# EXERCISE DETAILS:
Summarize the Christmas 2019 message in two sentences.

# SOURCE TEXT:
◇ ◇ ◇ ◇ ◇ ◇ ◇

J.A. DICK. Christmas 2019

Dec 22, 2019

The message of Christmas is our New Year’s challenge: to believe and to act on our beliefs. We believe that truth is stronger than fake political rhetoric and falsehood. Being a bully is destructive and demeaning. We are all our neighbours’ brothers and sisters, even when community harmony is difficult to achieve and maintain. Our human climate is threatened. The survival of humanity — everyone’s human dignity and worth are at risk. Yes our ongoing challenge this Christmas and in 2020.

Once again, I send my Christmas and New Year’s greetings with a reprint of T.S. Eliot’s Journey of the Magi.

My fascination with the U.S./British poet began some years ago, when I was a junior in high school. The poem was Ash Wednesday, written by T.S. Eliot shortly after his 1927 conversion to Anglicanism. Here Eliot focused on his own spiritual journey. I was becoming aware of my own spiritual journey back then….Eliot once commented that he had a “Catholic cast of mind, a Calvinist heritage, and a Puritanical temperament.” (I thought well I am the product of a “mixed marriage.” I have a solidly Catholic education and formation, my father’s critical mind, and his Protestant DNA.) In college I was fortunate to meet Eliot’s friend, Robert Sencourt, who gave a lecture about Eliot and his poetry. He also gave more insights into Eliot the believer.

I owe the inspiration for my blog to lines from T.S. Eliot’s poem Little Gidding: “For last year’s words belong to last year’s language. And next year’s words await another voice.”

The former Archbishop of Canterbury, Rowan Williams once remarked, “Eliot never wanted to present religious faith as a nice cheerful answer to everyone’s questions, but as an inner shift so deep that you could hardly notice it, yet giving a new perspective on everything and a new restlessness in a tired and chilly world.”

In a tired and chilly world, may we all find and share new and life-giving perspectives…..

The Journey Of The Magi by T.S. Eliot

A cold coming we had of it,

Just the worst time of the year

For a journey, and such a long journey:

The ways deep and the weather sharp,

The very dead of winter.’

And the camels galled, sorefooted, refractory,

Lying down in the melting snow.

There were times we regretted

The summer palaces on slopes, the terraces,

And the silken girls bringing sherbet.

Then the camel men cursing and grumbling

and running away, and wanting their liquor and women,

And the night-fires going out, and the lack of shelters,

And the cities hostile and the towns unfriendly

And the villages dirty and charging high prices:

A hard time we had of it.

At the end we preferred to travel all night,

Sleeping in snatches,

With the voices singing in our ears, saying

That this was all folly.

◇ ◇ ◇ ◇ ◇ ◇ ◇

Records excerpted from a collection

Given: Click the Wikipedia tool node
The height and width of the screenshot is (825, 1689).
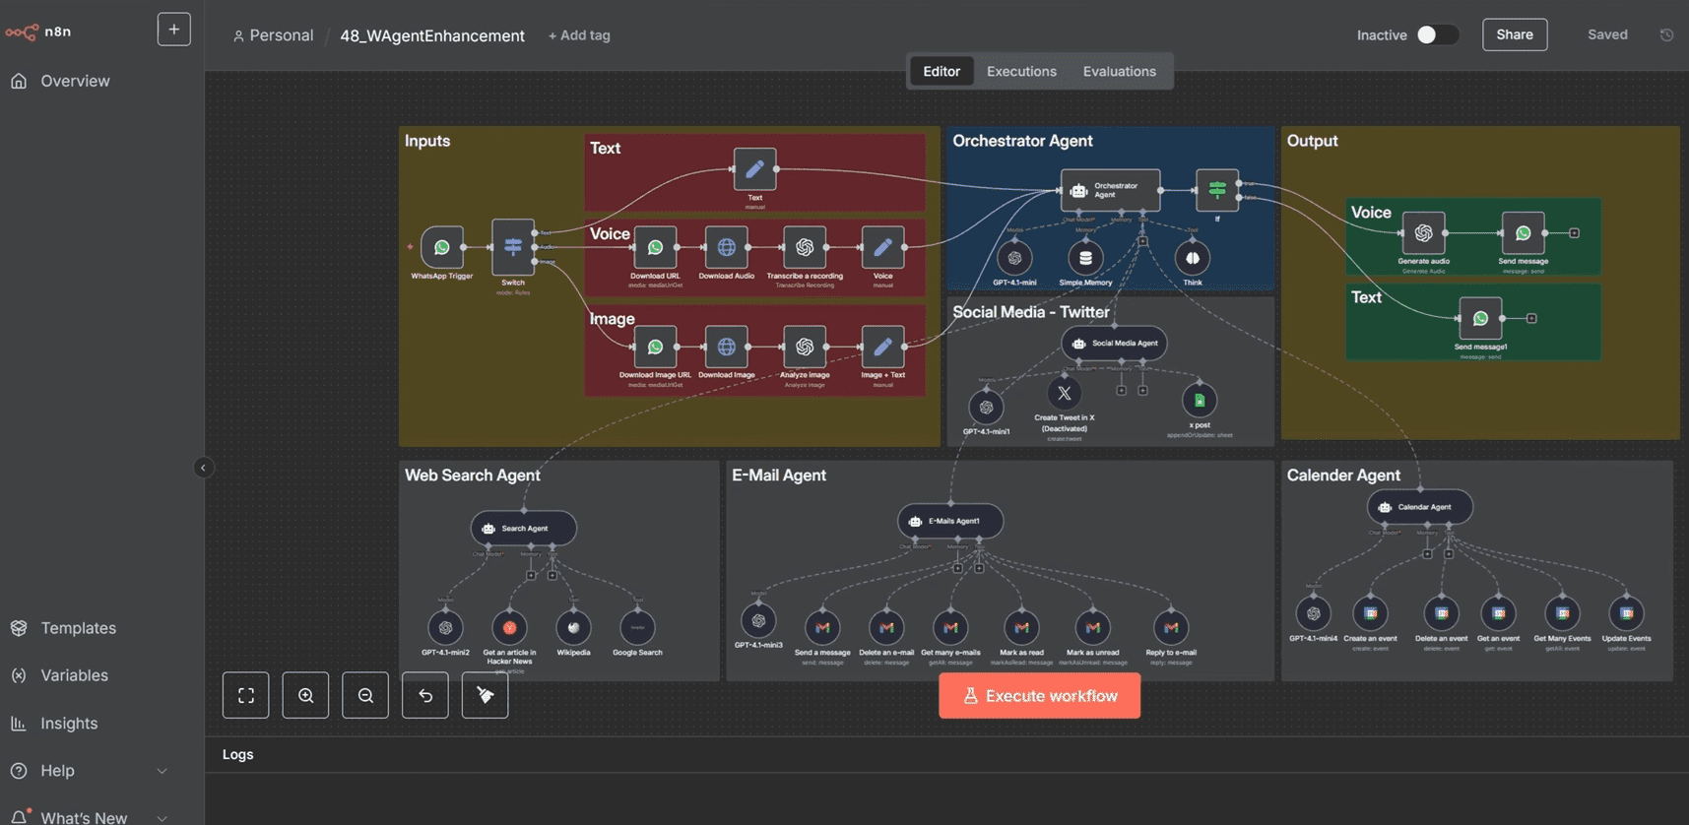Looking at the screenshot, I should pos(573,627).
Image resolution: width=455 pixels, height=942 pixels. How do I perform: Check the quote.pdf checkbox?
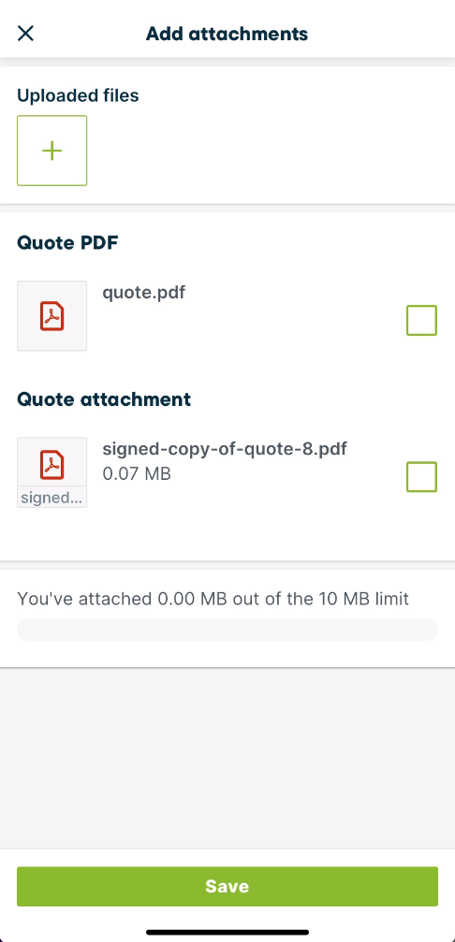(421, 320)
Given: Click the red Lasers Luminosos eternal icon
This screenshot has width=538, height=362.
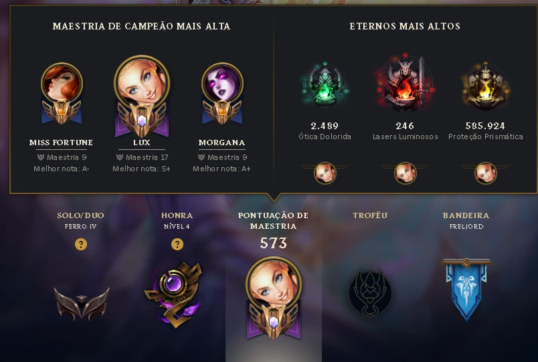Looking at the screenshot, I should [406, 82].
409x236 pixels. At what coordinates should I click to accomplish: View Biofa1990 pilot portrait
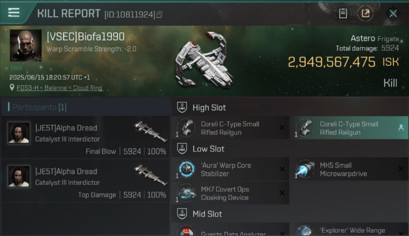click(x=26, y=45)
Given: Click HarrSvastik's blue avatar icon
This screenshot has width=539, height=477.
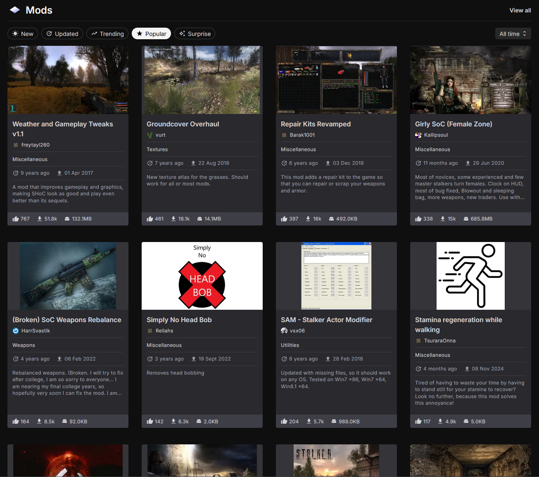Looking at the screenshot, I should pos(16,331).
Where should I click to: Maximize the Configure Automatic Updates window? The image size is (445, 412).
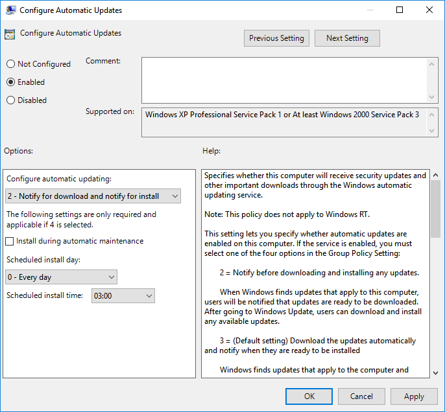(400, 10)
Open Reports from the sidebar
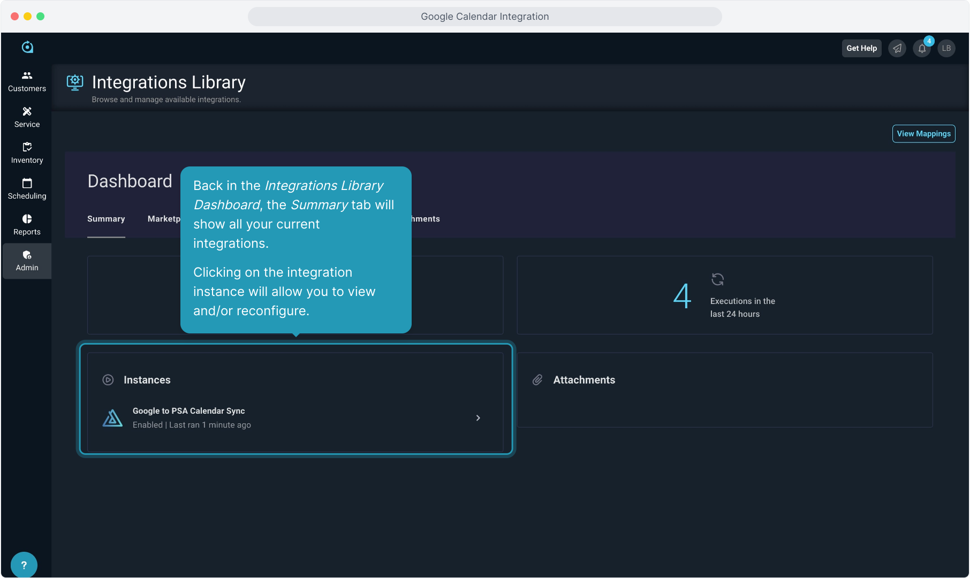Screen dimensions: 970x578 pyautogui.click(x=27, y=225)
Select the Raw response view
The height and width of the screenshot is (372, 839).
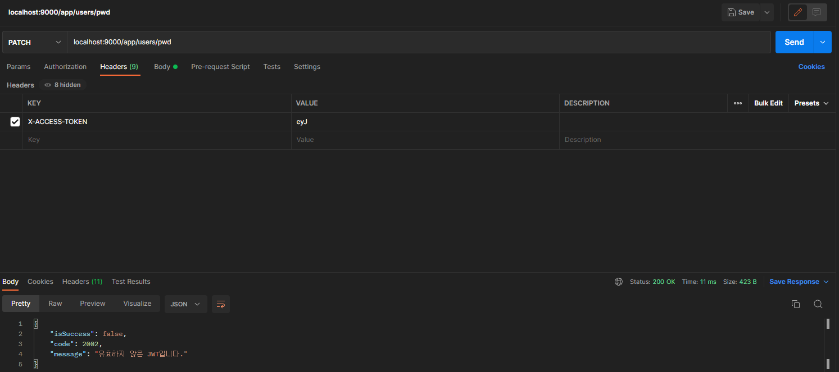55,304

◇ ◇ ◇ ◇ ◇ ◇ ◇

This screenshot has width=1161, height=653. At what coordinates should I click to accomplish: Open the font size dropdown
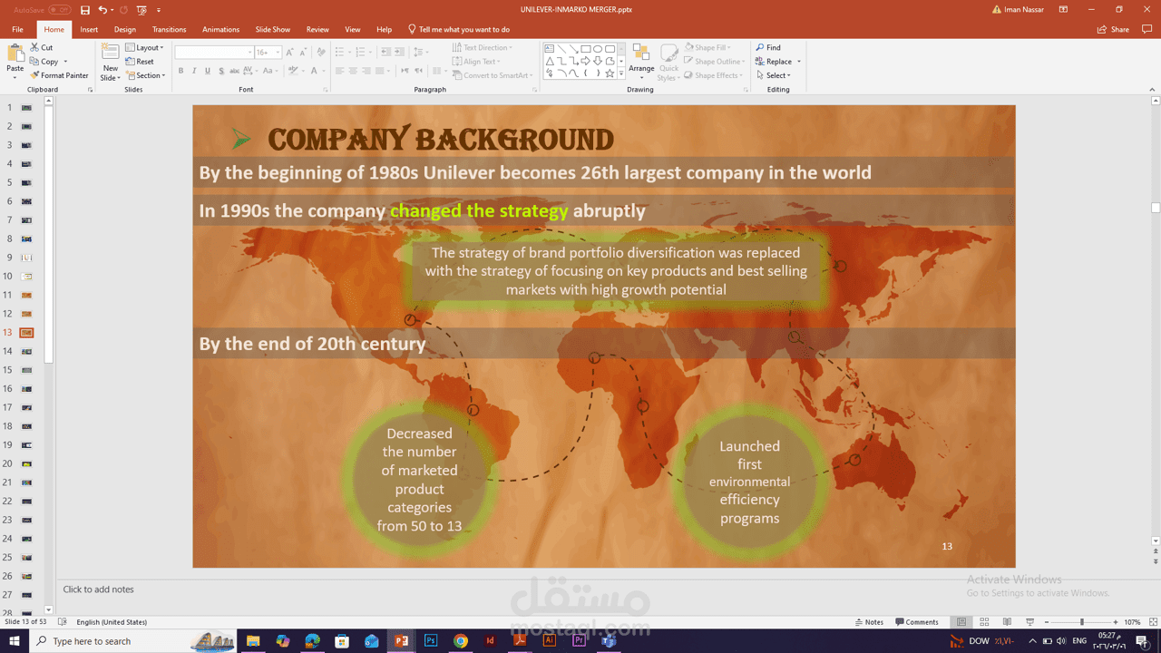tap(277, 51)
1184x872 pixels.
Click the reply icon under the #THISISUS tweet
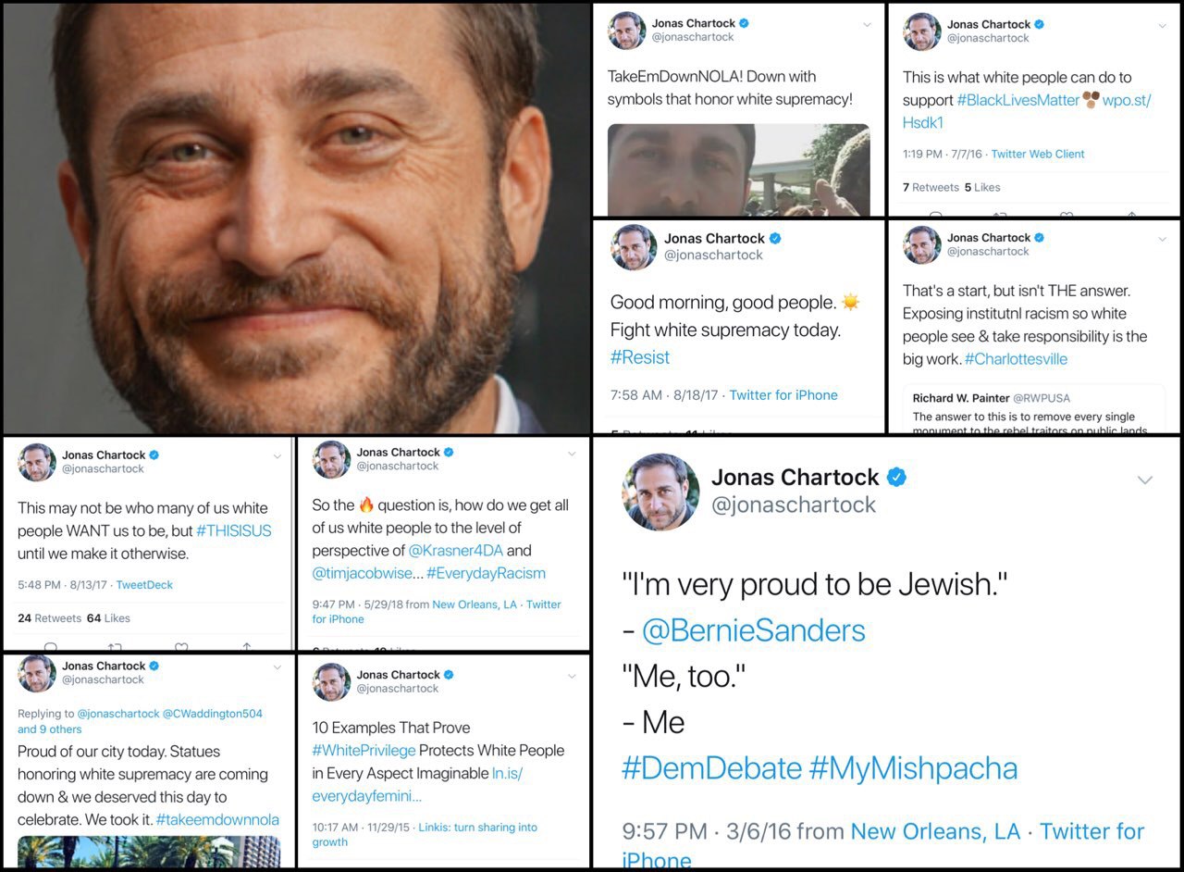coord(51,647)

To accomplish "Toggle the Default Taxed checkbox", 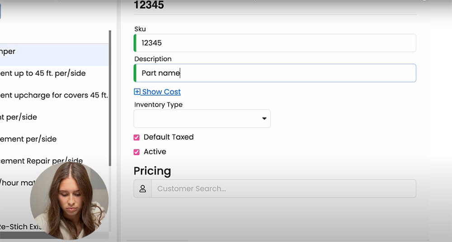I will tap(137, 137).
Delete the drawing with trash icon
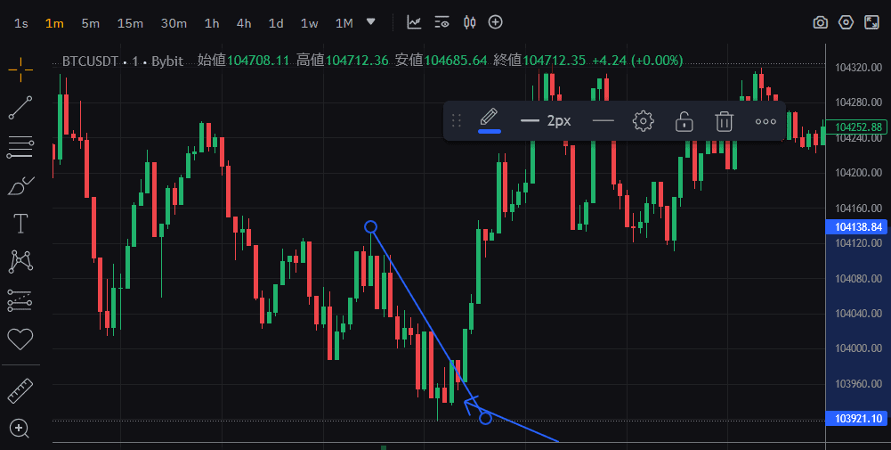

◇ ◇ ◇ ◇ ◇ ◇ ◇

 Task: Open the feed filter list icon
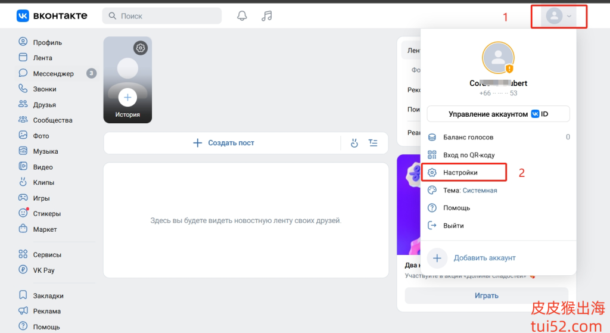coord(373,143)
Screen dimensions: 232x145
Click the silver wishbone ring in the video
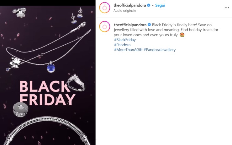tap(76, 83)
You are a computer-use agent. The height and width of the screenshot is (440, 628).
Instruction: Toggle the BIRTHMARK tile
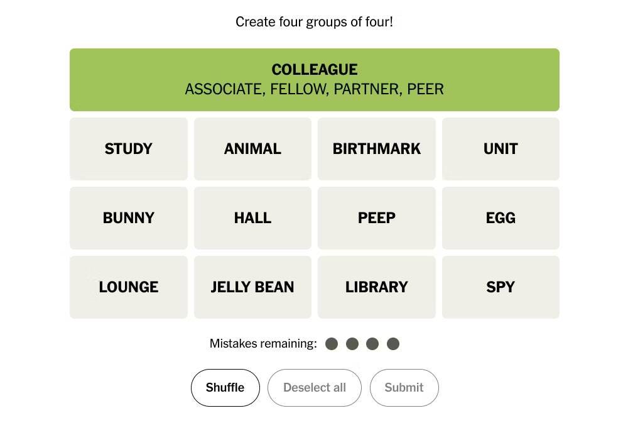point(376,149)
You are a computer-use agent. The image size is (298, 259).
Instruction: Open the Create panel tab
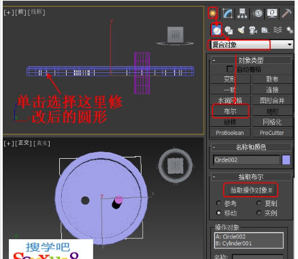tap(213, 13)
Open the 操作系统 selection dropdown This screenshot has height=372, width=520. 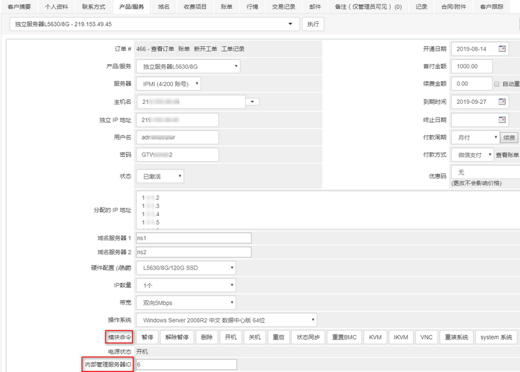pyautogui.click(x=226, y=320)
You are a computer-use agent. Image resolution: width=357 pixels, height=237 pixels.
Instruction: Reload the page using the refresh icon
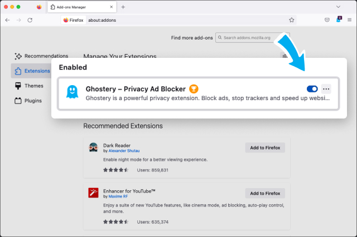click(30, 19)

◇ ◇ ◇ ◇ ◇ ◇ ◇

# EXERCISE ANSWER:
The Christmas 2019 message presents the message of Christmas as a New Year's challenge to believe and to act on those beliefs: truth is stronger than falsehood, bullying is destructive, and everyone's human dignity is at risk. It sends greetings with a reprint of T.S. Eliot's Journey of the Magi, recalls a fascination with Eliot and his spiritual journey that began in high school, and wishes that all may find and share new, life-giving perspectives in a tired and chilly world.